My name is Melanie, and I’m a motherer.
This is something I’ve recently come to realize and admit about myself. Yep, I’m just a big, smothering, overbearing mother when it comes to romantic relationships.
You’re hungry-let me make you something to eat. You don’t feel well-let me get you a blanket and stroke your head. You had a bad day-let me hold you and make it better. When does being a caring partner turn into becoming someone’s mom? If this is something you find yourself contemplating, this may be a warning sign that you’re parenting your romantic partner.
A motherer is someone who only feels significant when they have someone to take care of, someone who needs them, someone who can’t possibly make it on their own without their guidance and careful supervision. Unwittingly, a motherer seeks to bind a partner to herself by making them dependent on her for food, for shelter, for advice, for approval, for every decision in their life. At first, this can be seen as being supportive, but eventually it becomes cloying and detrimental to both parties involved.
Do you really want to see your partner as a child that needs to be coddled? Do they really want to see their partner as a mother whose expectations they’re trying to live up to?
“How did I become a motherer?” one might ask.

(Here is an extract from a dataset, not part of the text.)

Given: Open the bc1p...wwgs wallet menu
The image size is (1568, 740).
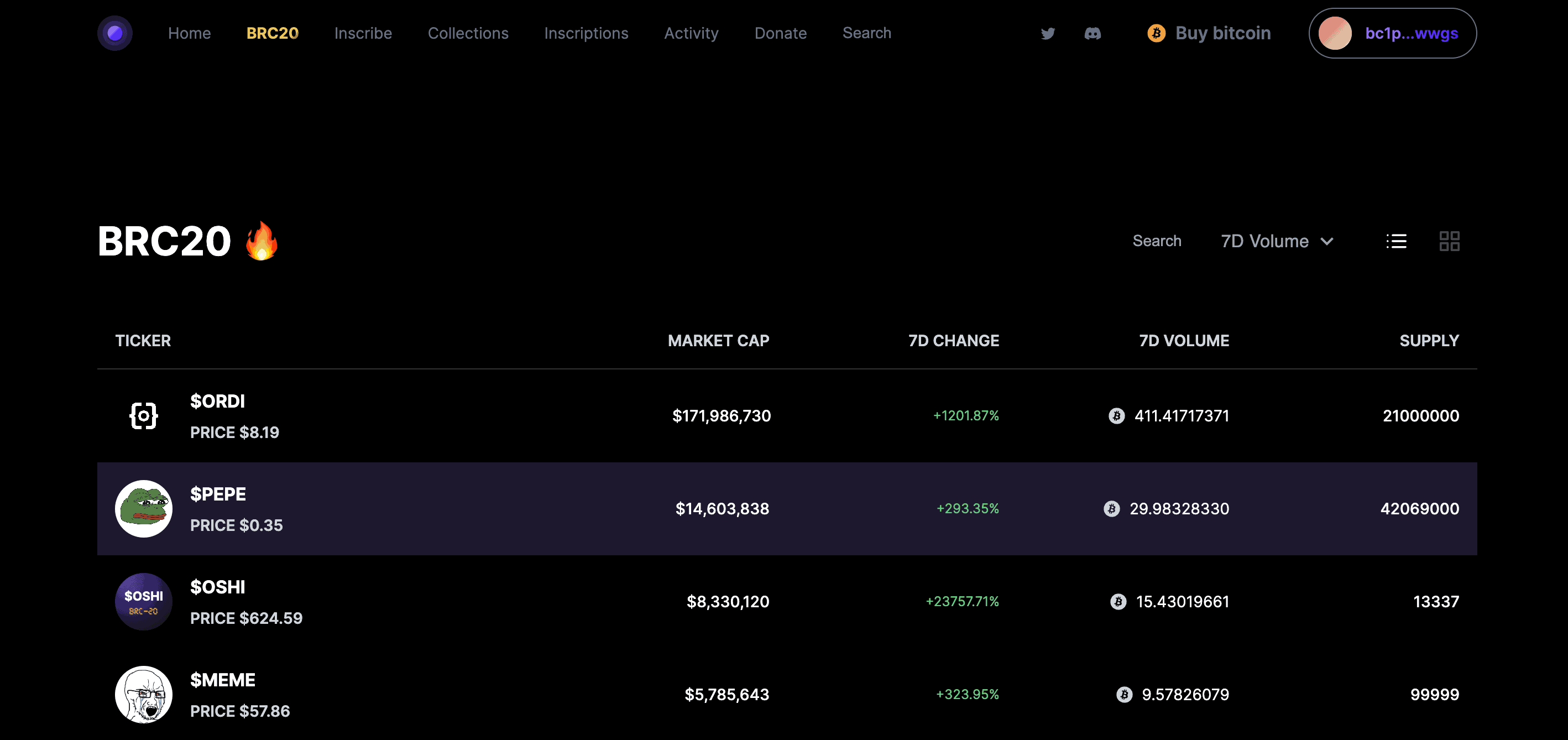Looking at the screenshot, I should click(1411, 33).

Well, I believe I learned this trait from my own mother, who is the quintessential caregiver. Always putting everyone else’s needs before her own to make sure everyone is content. How we behave in life often mirrors what we learn from our parents, which is what they’ve learned from their parents, etc, etc. I feel most significant when I’m taking care of other people.
However, a partner doesn’t always need someone to take care of them, they need someone to be an equal to them. As I’ve heartbreakingly come to realize, a child will eventually rebel and leave their parent once they’ve become “grown”, just as a “needy” partner in this type of relationship will eventually become self-sufficient and yearn to set off on their own and explore, leaving their lover behind. It’s important for me to be aware of this trait in myself so I can learn to recognize when I’m stepping over the line between caring partner and smothering mother. Remember, no one wants to date his or her parent (and if they do, then you’ve got bigger problems).